NVIDIA Maxwell Speculation Thread

32bits is the maximum for the last 512MB, because of the way they have disabled the ROP/L2 (which normally would make them also disable that MC) to which it should be connected and it operates separately from the other MCs, so the maximum bandwidth is just for one MC (32bits) while reading/writing to that, while the other 3.5GB can use the full 224 bits from the 7 MCs combined (and the 980 can use the full 8 MCs = 256bits)

I can see why you think (effective) bus width is between 224 and 256 bits. But each 32 bit MC is connected "only" to 512 MB memory chip. The problem with 970 is that read or write cannot be performed by all eight of them at once. They can still claim 256 bit bus performance if they ensure last partition will do the opposite. Whether it is possible I cannot imagine. But if they can handle it, then it also implies all the memory chips will be in use at once.. aren't 4 GB still possible?
 
I can see why you think (effective) bus width is between 224 and 256 bits. But each 32 bit MC is connected "only" to 512 MB memory chip. The problem with 970 is that read or write cannot be performed by all eight of them at once. They can still claim 256 bit bus performance if they ensure last partition will do the opposite. Whether it is possible I cannot imagine. But if they can handle it, then it also implies all the memory chips will be in use at once.. aren't 4 GB still possible?

7 can be combined, an effective 224bits bus, which is the best case (ignoring the isolated 32bits 512MB, like this card works under 3.5GB usage), 1 cannot, it looks pretty simple to me, this card is not a 256bits card like the 980 which can combine all 8 for a read or whatever, it's 224 at best, and if you want to use the other 512MB you are limited for that portion to 32bits, you cannot read both at the same time as a 256bits bus like the 980!?
 
7 can be combined, an effective 224bits bus, which is the best case (ignoring the isolated 32bits 512MB, like this card works under 3.5GB usage), 1 cannot, it looks pretty simple to me, this card is not a 256bits card like the 980 which can combine all 8 for a read or whatever, it's 224 at best, and if you want to use the other 512MB you are limited for that portion to 32bits, you cannot read both at the same time as a 256bits bus like the 980!?
As pointed out shortly after at GTX970 introduction by hardware.fr (and subsequently picked up by TechReport): even with a GTX980 memory system and ROPs, the 13 SMs are not sufficient to feed the ROPs at full speed for regular read and write operations. It can only do so for some ROP blending operations. So the peak BW reduction is much more academic than the slow access to the top 0.5GB.

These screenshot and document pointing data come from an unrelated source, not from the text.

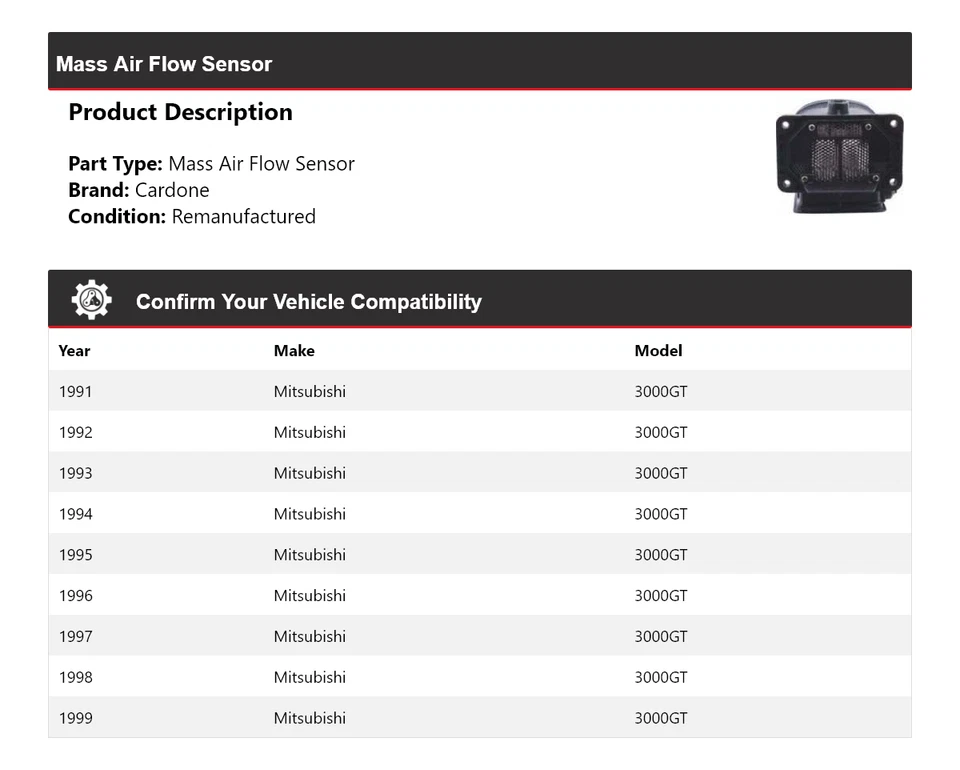Click the Part Type line
The image size is (960, 770).
211,164
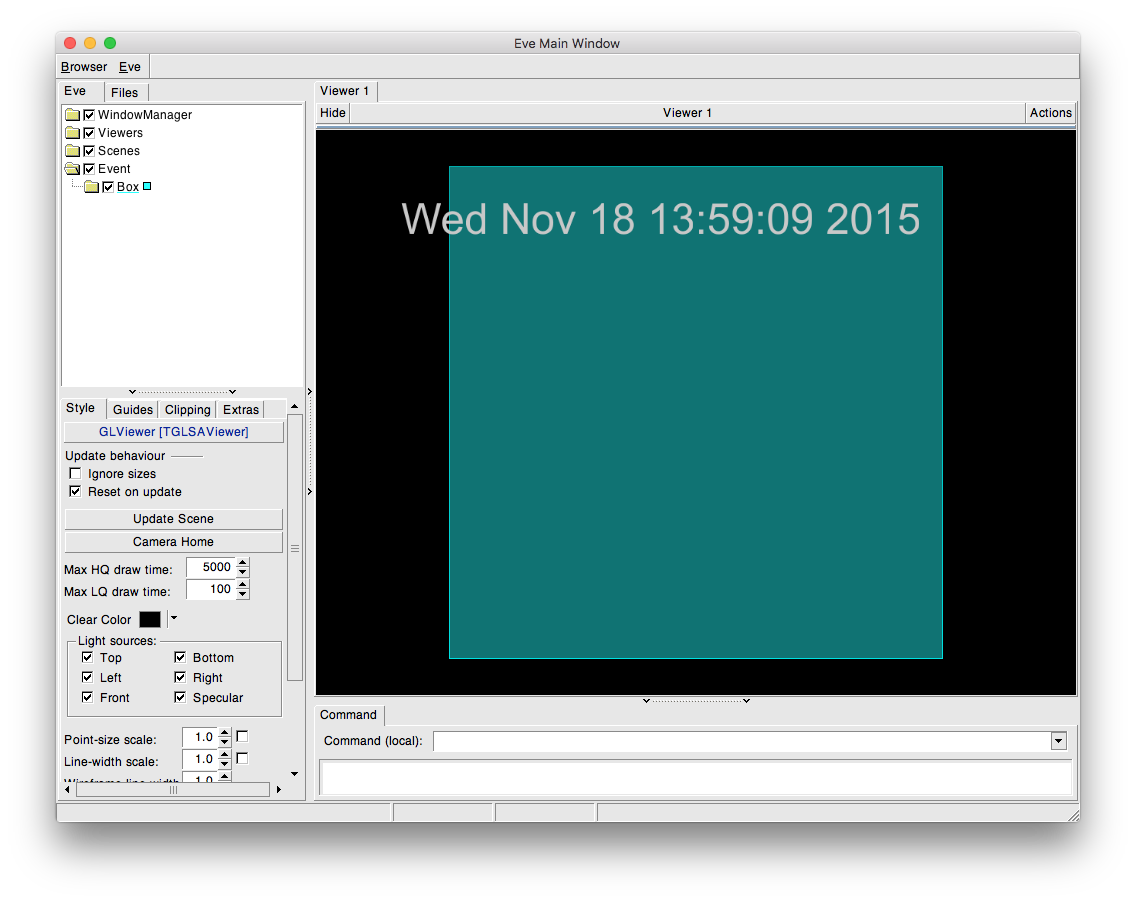
Task: Increase Max HQ draw time with up arrow
Action: point(243,563)
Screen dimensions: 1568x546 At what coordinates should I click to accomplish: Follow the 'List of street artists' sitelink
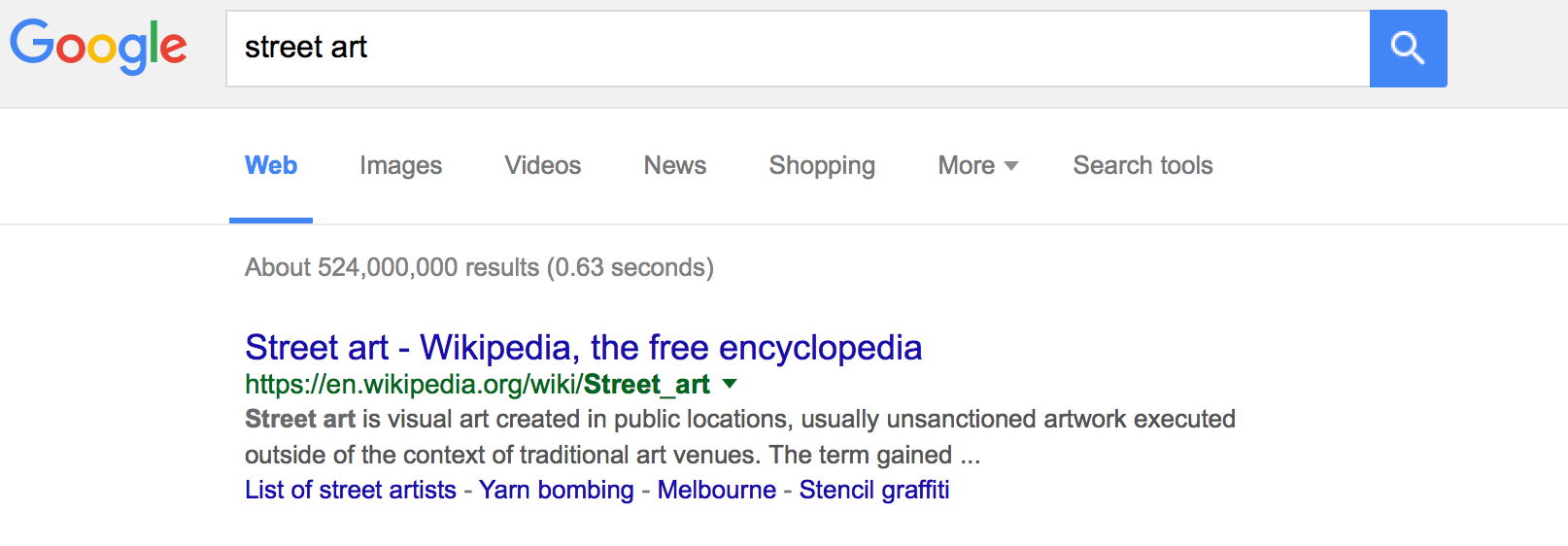point(350,490)
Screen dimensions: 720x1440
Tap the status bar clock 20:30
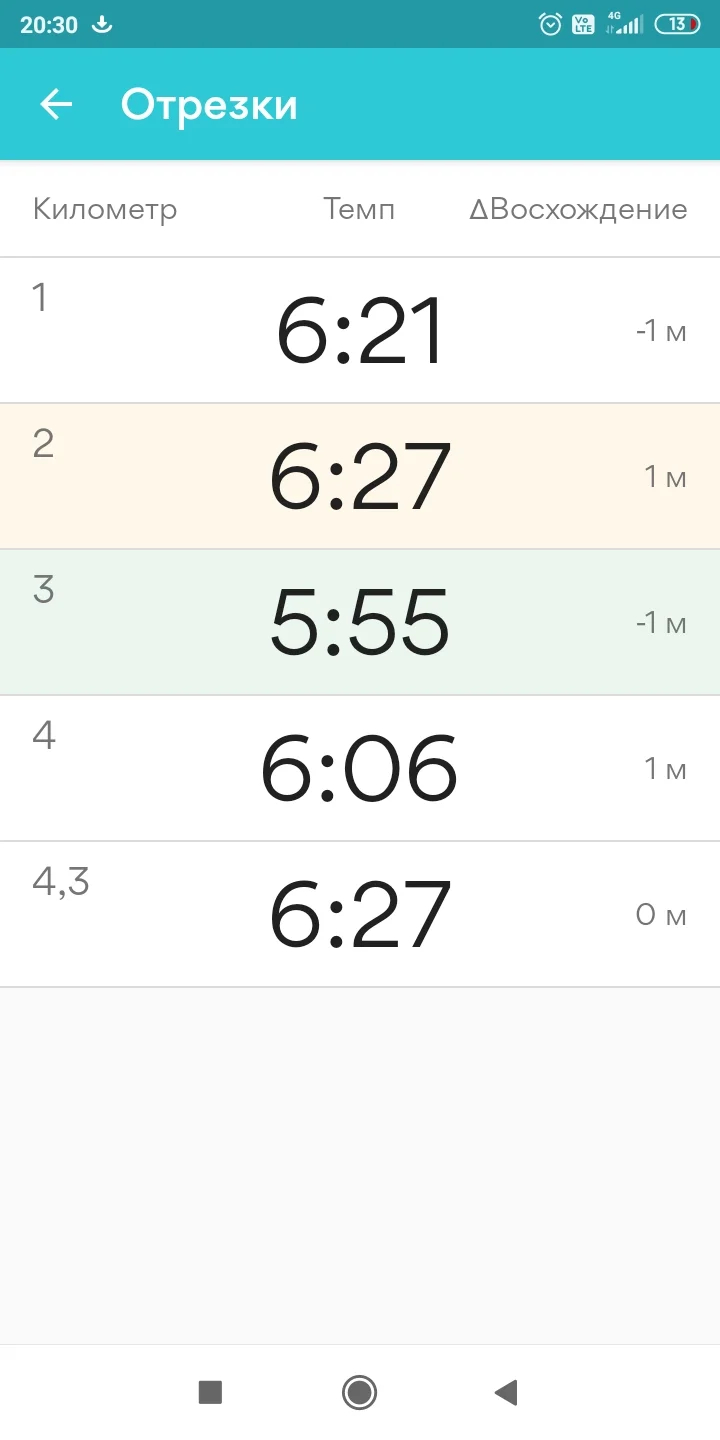pyautogui.click(x=49, y=25)
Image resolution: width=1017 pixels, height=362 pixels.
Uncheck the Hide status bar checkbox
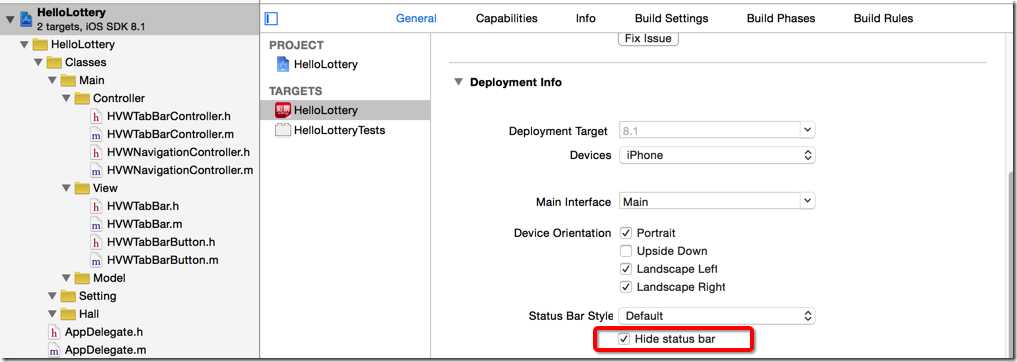point(625,339)
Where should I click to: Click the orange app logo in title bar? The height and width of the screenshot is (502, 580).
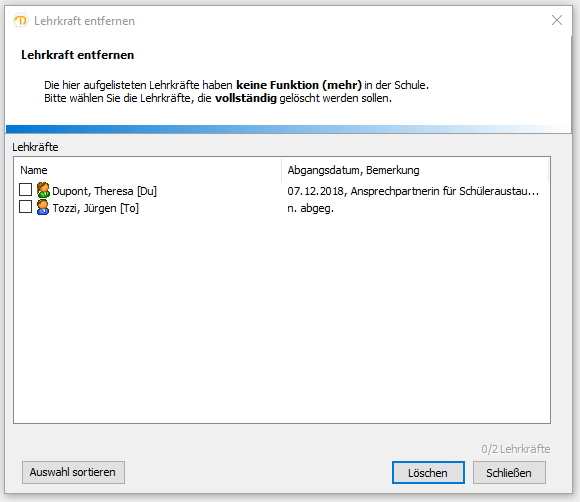click(21, 20)
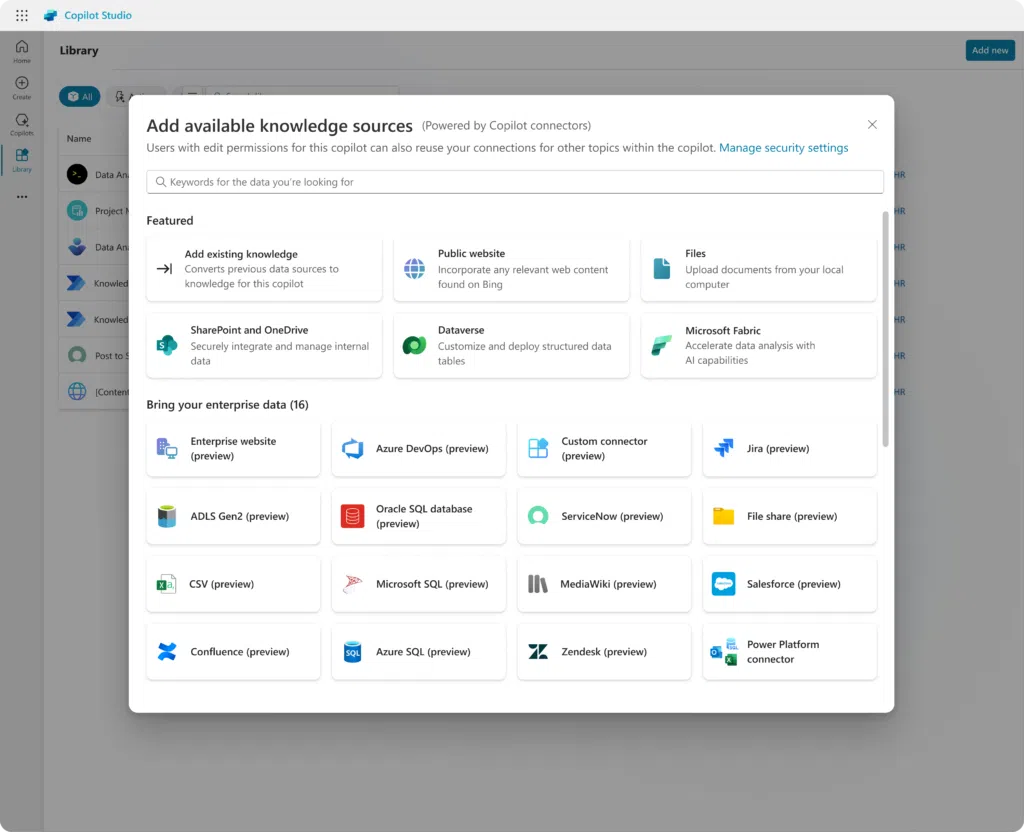Viewport: 1024px width, 832px height.
Task: Select Zendesk (preview) as a data source
Action: [x=603, y=651]
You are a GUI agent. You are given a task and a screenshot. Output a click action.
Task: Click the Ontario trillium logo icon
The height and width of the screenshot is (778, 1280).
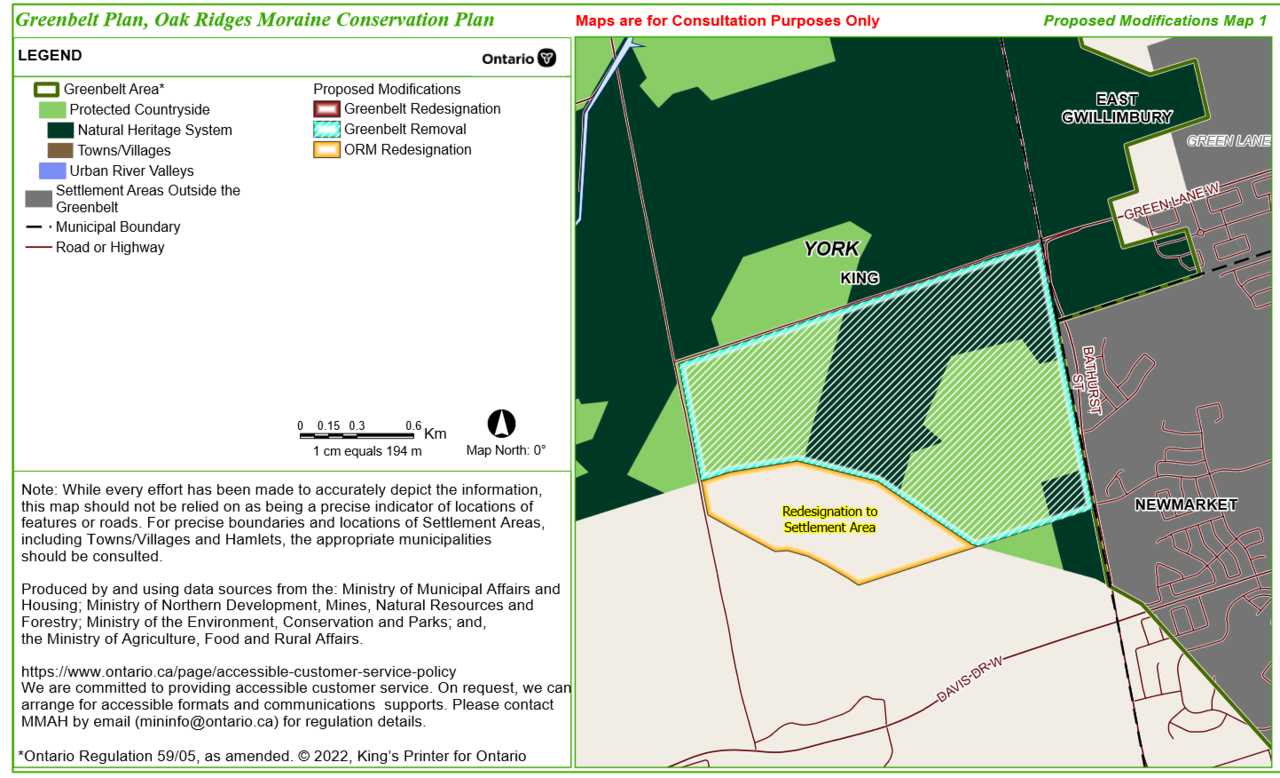tap(546, 58)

(http://techreport.com/blog/27143/here-another-reason-the-geforce-gtx-970-is-slower-than-the-gtx-980)
 
As pointed out shortly after at GTX970 introduction by hardware.fr (and subsequently picked up by TechReport): even with a GTX980 memory system and ROPs, the 13 SMs are not sufficient to feed the ROPs at full speed for regular read and write operations. It can only do so for some ROP blending operations. So the peak BW reduction is much more academic than the slow access to the top 0.5GB.

(http://techreport.com/blog/27143/here-another-reason-the-geforce-gtx-970-is-slower-than-the-gtx-980)


the article you posted was written in October, before they knew the card's real specs, don't you think the testing is also showing the effect of the disabled stuff we know about now (ROP/L2/Mem bandwidth)? and not just the SMs limitation to 52? it looks like they assumed the difference was just because of the SMs limitation and were wrong
 
7 can be combined, an effective 224bits bus, which is the best case (ignoring the isolated 32bits 512MB, like this card works under 3.5GB usage), 1 cannot, it looks pretty simple to me, this card is not a 256bits card like the 980 which can combine all 8 for a read or whatever, it's 224 at best, and if you want to use the other 512MB you are limited for that portion to 32bits, you cannot read both at the same time as a 256bits bus like the 980!?

If you want all reads or writes, then 224 bits really is the best case. Because two controllers are managed by one ROP partition, there is only one read and one write path to the crossbar. But if one MC will do read and other write, you can pass both through at once and get 256 bit transfer. It is big if, seeing how halved ROP and cache drives twice many controllers, and needs workload behaving consistently to not kill overall performance. But still not disproved.
 
the article you posted was written in October, before they knew the card's real specs, don't you think the testing is also showing the effect of the disabled stuff we know about now (ROP/L2/Mem bandwidth)? and not just the SMs limitation to 52? it looks like they assumed the difference was just because of the SMs limitation and were wrong
If you look at the ratios that pointed out in the email of Damien, they'd change from 64/52/64 to 64/52/56. That would still keep the bottleneck in the SMs for operations that are limited by this bottleneck. That last part of my sentence is an important detail, of course. My speculation is that pure BW tests such as the CUDA program that showed the issue of the upper 0.5GB would still be limited?
Pure ROP operations such as blending and MSAA would not. Whether or not those last would matter is a differently story: you'd need a very simple shader to reach peak BW to observe it, but how common is that these days in games?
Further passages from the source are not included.